Just don’t expect it to be an SUV version of a supercar.
Occasionally, car manufacturers will trickle down technology from their Formula One cars to their road cars, or they will take bits and pieces from a $300,000 super car and add them to their economy cars as a marketing exercise. This makes you feel like you’ve got a piece of the good stuff in your everyday commuter. Generally it doesn’t amount to anything shocking, but when I heard that Acura was going to drop a version of their Hybrid NSX super-car powertrain into their family SUV, the MDX, I’ll admit that I got caught up in it.
I was aching to give this new hybrid luxury family hauler a go. I wanted it to have performance that would set it apart from other big SUVs out there and maybe make it a bit more electrifying than your standard people hauler. After a week in it, I found myself very, very impressed with some parts of it, and quite dissapointed with others.

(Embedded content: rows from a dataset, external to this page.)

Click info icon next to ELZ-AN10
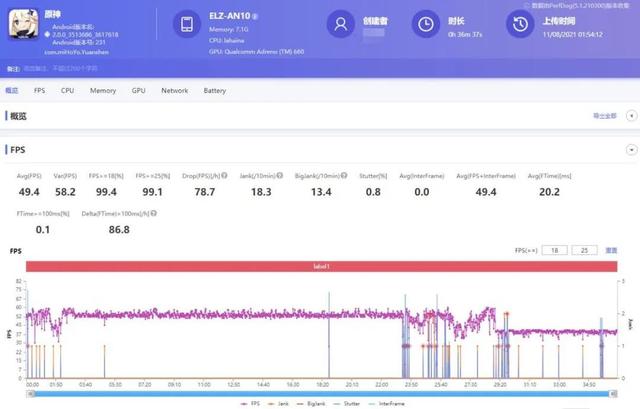 pyautogui.click(x=256, y=18)
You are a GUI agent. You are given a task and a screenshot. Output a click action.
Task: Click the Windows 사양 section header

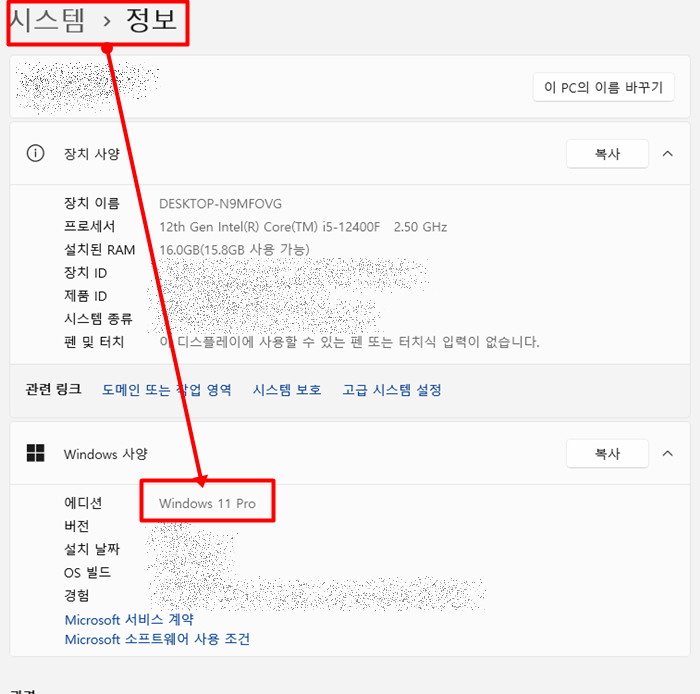[350, 453]
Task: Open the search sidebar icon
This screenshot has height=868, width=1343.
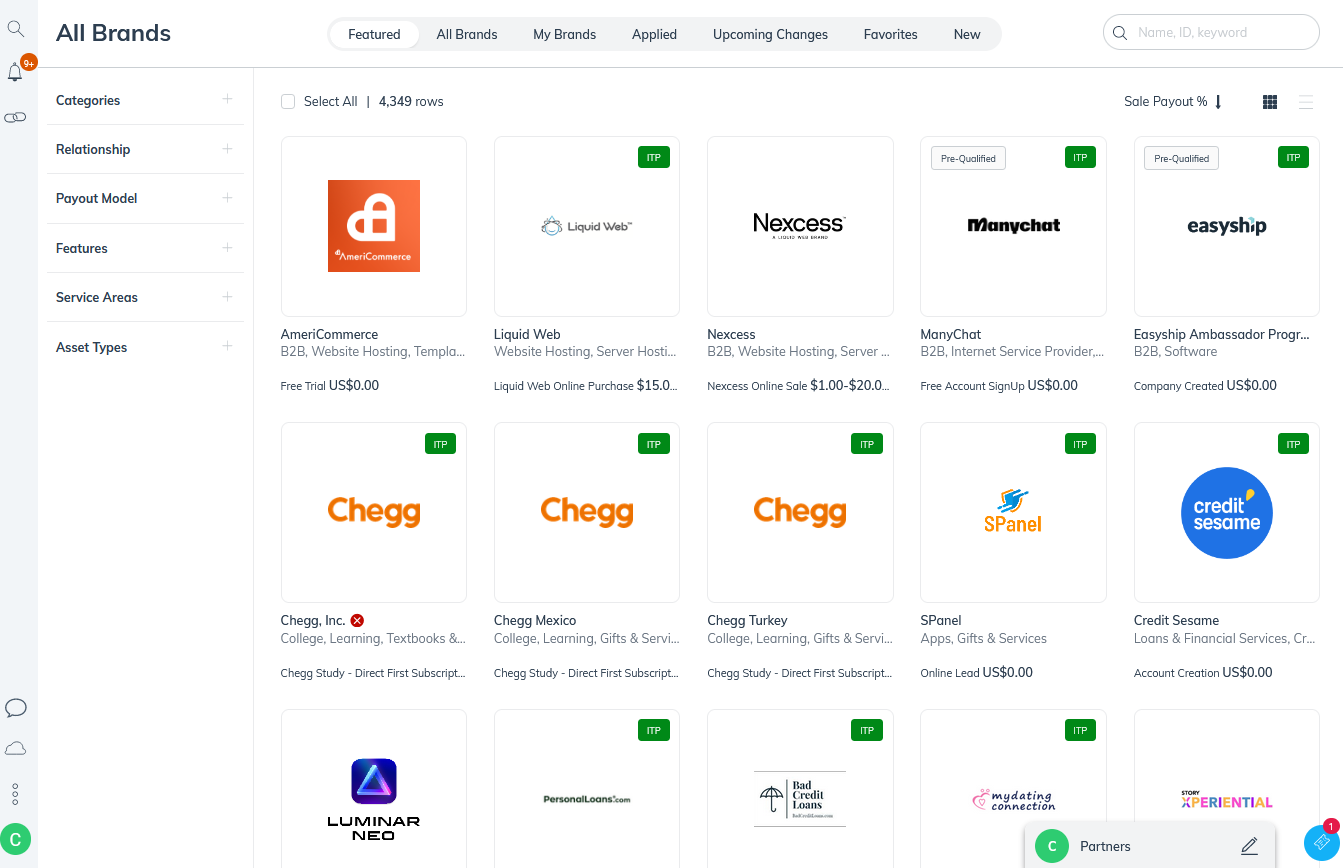Action: 16,28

Our tester was the 2018 Acura MDX Sport-Hybrid with SH-AWD. With several add-ons including 20” wheels, this vehicle sits above $75,000. That is a hefty sum, but you are getting some very serious value for money. I want to start with the ride and suspension, because this was by far and away, the number one highlight for me. The MDX (reviewed here) sits on independent multi-link rear suspension, and has Acura’s Active Damper System, which is only available on the MDX Sport-Hybrid. This system reacts almost instantaneously in all of the four dampers, and will change fluid pressure to soften or stiffen the damper depending on the road surface or the driver inputs.
The result is bordering on witchcraft; there is essentially no body lean in fast corners, and the MDX turns into the bends quicker than many lightweight hatchbacks like Honda’s own Civic (reviewed here). Just cruise down a back road, and the ride is supple and quiet. This continued to impress me throughout the week. Sadly though, the steering left some to be desired, as it was electrically assisted, and communicated very little from the roads surface. Comfort mode was too light, and ‘Sport’ / ‘Sport+’ modes added pointless weight, and no feel.
In terms of overall comfort the MDX does a very good job of delivering the goods. This is a fantastic family car. Three rows of seats, with a one touch button to fold down the middle row for access to the back, will keep even an active family content. There is a fold down flat screen in the back with wireless headphones to keep the kids occupied. It will even split screen so that the kids don’t have to agree on what to watch. There is enough room in the back that Dad can take a break from driving and watch ‘Game of Thrones’ on one half, while the kids watch ‘Despicable Me’ on the other. (I think I see a flaw in that plan, but don’t ask me, I don’t have kids).
Here is where we start to go downhill a bit. The rest of the interior, particularly for the driver, is an ergonomic disaster. There are more than 50 different buttons on the dash and steering wheel, and many of them have dual or triple functions. The steering wheel is a mess of roll dials and switches, and the dual screen infotainment is dated. I’m not sure I’ve ever come across a car where when I decided to change the radio station, I looked down, and genuinely didn’t know what to do. This set up, which is the same in some of Acura’s other cars, needs a refresh. Thankfully, the screens are put to good use when you are backing up in the soccer field parking lot, as the Surround View Camera keeps you from running over the cooler with the little orange slices in it.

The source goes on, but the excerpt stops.